-- begin RECORDS FOR THIS EXERCISE --

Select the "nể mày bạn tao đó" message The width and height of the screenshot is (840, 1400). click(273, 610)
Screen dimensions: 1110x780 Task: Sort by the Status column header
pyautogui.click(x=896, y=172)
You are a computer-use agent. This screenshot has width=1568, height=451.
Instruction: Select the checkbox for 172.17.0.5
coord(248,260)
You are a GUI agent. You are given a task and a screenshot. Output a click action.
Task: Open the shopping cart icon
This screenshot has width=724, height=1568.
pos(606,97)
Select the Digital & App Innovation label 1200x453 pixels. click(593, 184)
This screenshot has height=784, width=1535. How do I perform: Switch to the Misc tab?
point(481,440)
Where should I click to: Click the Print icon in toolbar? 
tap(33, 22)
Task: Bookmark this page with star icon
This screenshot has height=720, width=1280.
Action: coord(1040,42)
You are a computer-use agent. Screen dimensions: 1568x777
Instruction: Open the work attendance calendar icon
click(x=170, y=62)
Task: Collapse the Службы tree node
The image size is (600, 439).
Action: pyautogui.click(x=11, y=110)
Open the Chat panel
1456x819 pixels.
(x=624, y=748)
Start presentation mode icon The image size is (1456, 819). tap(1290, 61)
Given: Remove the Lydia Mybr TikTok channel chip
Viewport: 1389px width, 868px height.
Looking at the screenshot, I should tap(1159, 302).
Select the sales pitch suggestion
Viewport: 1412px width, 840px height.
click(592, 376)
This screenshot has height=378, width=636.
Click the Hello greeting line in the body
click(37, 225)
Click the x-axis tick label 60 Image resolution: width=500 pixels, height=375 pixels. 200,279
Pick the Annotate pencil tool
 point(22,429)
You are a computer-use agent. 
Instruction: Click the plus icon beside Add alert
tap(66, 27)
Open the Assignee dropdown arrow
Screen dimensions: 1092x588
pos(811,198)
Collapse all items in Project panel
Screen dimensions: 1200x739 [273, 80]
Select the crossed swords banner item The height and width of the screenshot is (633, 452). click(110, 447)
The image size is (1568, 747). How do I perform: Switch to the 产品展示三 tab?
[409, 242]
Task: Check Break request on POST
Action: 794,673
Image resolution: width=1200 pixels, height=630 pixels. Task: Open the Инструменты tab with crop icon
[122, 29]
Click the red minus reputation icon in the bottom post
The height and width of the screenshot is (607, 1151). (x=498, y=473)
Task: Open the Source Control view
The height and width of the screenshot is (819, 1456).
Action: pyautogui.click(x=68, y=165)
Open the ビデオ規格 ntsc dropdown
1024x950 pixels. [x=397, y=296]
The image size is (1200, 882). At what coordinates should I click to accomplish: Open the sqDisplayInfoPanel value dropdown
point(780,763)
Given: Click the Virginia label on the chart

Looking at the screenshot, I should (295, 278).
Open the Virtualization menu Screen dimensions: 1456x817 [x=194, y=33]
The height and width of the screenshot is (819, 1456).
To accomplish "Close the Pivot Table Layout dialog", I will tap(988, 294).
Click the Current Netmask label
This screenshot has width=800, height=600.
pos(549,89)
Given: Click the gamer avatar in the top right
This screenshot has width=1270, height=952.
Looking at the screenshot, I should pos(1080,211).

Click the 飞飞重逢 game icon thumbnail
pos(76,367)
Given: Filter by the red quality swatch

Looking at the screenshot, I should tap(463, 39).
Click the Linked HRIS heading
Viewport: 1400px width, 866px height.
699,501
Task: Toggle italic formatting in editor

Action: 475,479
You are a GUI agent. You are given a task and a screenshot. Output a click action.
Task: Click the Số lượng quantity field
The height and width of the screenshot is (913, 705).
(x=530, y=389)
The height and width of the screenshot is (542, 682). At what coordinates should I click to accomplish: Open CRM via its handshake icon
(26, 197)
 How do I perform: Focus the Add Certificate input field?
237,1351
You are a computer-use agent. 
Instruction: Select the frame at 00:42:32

-- end RECORDS FOR THIS EXERCISE --

→ **DO THIS**
Rewrite the whole listing above, changing each "Instruction" to "Command" and leaving everything else as it is.

→ **RESPONSE**
Select the "nể mày bạn tao đó" message The width and height of the screenshot is (840, 1400). click(273, 610)
Screen dimensions: 1110x780 Task: Sort by the Status column header
pyautogui.click(x=896, y=172)
You are a computer-use agent. This screenshot has width=1568, height=451.
Command: Select the checkbox for 172.17.0.5
coord(248,260)
You are a GUI agent. You are given a task and a screenshot. Output a click action.
Task: Open the shopping cart icon
This screenshot has width=724, height=1568.
pos(606,97)
Select the Digital & App Innovation label 1200x453 pixels. click(593, 184)
This screenshot has height=784, width=1535. How do I perform: Switch to the Misc tab?
point(481,440)
Where should I click to: Click the Print icon in toolbar? 
tap(33, 22)
Task: Bookmark this page with star icon
This screenshot has height=720, width=1280.
Action: coord(1040,42)
You are a computer-use agent. Screen dimensions: 1568x777
Command: Open the work attendance calendar icon
click(x=170, y=62)
Task: Collapse the Службы tree node
The image size is (600, 439).
Action: pyautogui.click(x=11, y=110)
Open the Chat panel
1456x819 pixels.
(x=624, y=748)
Start presentation mode icon The image size is (1456, 819). tap(1290, 61)
Given: Remove the Lydia Mybr TikTok channel chip
Viewport: 1389px width, 868px height.
Looking at the screenshot, I should tap(1159, 302).
Select the sales pitch suggestion
Viewport: 1412px width, 840px height.
click(592, 376)
This screenshot has height=378, width=636.
Click the Hello greeting line in the body
click(37, 225)
Click the x-axis tick label 60 Image resolution: width=500 pixels, height=375 pixels. 200,279
Pick the Annotate pencil tool
 point(22,429)
You are a computer-use agent. 
Command: Click the plus icon beside Add alert
tap(66, 27)
Open the Assignee dropdown arrow
Screen dimensions: 1092x588
pos(811,198)
Collapse all items in Project panel
Screen dimensions: 1200x739 [273, 80]
Select the crossed swords banner item The height and width of the screenshot is (633, 452). click(110, 447)
The image size is (1568, 747). How do I perform: Switch to the 产品展示三 tab?
[409, 242]
Task: Check Break request on POST
Action: 794,673
Image resolution: width=1200 pixels, height=630 pixels. Task: Open the Инструменты tab with crop icon
[122, 29]
Click the red minus reputation icon in the bottom post
The height and width of the screenshot is (607, 1151). (x=498, y=473)
Task: Open the Source Control view
The height and width of the screenshot is (819, 1456).
Action: pyautogui.click(x=68, y=165)
Open the ビデオ規格 ntsc dropdown
1024x950 pixels. [x=397, y=296]
The image size is (1200, 882). At what coordinates should I click to accomplish: Open the sqDisplayInfoPanel value dropdown
point(780,763)
Given: Click the Virginia label on the chart

Looking at the screenshot, I should (295, 278).
Open the Virtualization menu Screen dimensions: 1456x817 [x=194, y=33]
The height and width of the screenshot is (819, 1456).
To accomplish "Close the Pivot Table Layout dialog", I will tap(988, 294).
Click the Current Netmask label
This screenshot has width=800, height=600.
pos(549,89)
Given: Click the gamer avatar in the top right
This screenshot has width=1270, height=952.
Looking at the screenshot, I should pos(1080,211).

Click the 飞飞重逢 game icon thumbnail
pos(76,367)
Given: Filter by the red quality swatch

Looking at the screenshot, I should tap(463, 39).
Click the Linked HRIS heading
Viewport: 1400px width, 866px height.
699,501
Task: Toggle italic formatting in editor

Action: 475,479
You are a GUI agent. You are given a task and a screenshot. Output a click action.
Task: Click the Số lượng quantity field
The height and width of the screenshot is (913, 705).
(x=530, y=389)
The height and width of the screenshot is (542, 682). At what coordinates should I click to accomplish: Open CRM via its handshake icon
(26, 197)
 How do I perform: Focus the Add Certificate input field?
237,1351
You are a computer-use agent. 
Command: Select the frame at 00:42:32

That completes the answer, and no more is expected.